Your objective>
Set down exactly the lines of the records from the top to the line containing "This screenshot has width=1568, height=760."; include both.

[Stored records]

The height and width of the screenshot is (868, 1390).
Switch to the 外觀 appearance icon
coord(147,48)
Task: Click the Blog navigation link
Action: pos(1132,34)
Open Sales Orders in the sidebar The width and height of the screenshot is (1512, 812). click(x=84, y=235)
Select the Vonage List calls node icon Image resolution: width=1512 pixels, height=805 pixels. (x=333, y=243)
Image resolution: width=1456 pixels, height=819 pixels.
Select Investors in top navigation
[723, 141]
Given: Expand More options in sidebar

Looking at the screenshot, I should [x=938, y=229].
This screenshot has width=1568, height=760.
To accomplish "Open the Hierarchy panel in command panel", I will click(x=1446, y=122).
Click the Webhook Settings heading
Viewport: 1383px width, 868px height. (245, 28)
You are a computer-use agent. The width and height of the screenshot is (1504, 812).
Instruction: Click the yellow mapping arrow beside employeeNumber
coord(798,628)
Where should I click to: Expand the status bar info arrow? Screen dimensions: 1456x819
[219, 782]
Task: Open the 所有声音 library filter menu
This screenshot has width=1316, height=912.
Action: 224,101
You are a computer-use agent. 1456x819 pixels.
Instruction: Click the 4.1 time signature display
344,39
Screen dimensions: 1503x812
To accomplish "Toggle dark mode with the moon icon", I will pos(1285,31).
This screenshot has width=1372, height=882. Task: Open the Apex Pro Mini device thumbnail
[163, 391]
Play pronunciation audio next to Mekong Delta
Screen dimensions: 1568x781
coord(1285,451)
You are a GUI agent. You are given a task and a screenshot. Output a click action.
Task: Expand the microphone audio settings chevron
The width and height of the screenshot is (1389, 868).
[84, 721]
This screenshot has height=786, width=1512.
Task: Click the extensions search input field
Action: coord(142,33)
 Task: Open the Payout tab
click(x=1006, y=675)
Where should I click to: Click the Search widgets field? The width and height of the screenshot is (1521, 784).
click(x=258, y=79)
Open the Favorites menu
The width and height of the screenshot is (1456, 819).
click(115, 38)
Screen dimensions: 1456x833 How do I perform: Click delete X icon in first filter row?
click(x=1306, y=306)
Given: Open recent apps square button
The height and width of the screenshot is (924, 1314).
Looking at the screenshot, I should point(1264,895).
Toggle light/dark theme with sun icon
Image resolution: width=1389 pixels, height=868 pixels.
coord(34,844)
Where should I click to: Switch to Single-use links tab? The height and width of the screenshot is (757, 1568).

Answer>
The height and width of the screenshot is (868, 1390).
Switch to the 外觀 appearance icon
coord(147,48)
Task: Click the Blog navigation link
Action: pos(1132,34)
Open Sales Orders in the sidebar The width and height of the screenshot is (1512, 812). click(x=84, y=235)
Select the Vonage List calls node icon Image resolution: width=1512 pixels, height=805 pixels. (x=333, y=243)
Image resolution: width=1456 pixels, height=819 pixels.
Select Investors in top navigation
[723, 141]
Given: Expand More options in sidebar

Looking at the screenshot, I should [x=938, y=229].
This screenshot has width=1568, height=760.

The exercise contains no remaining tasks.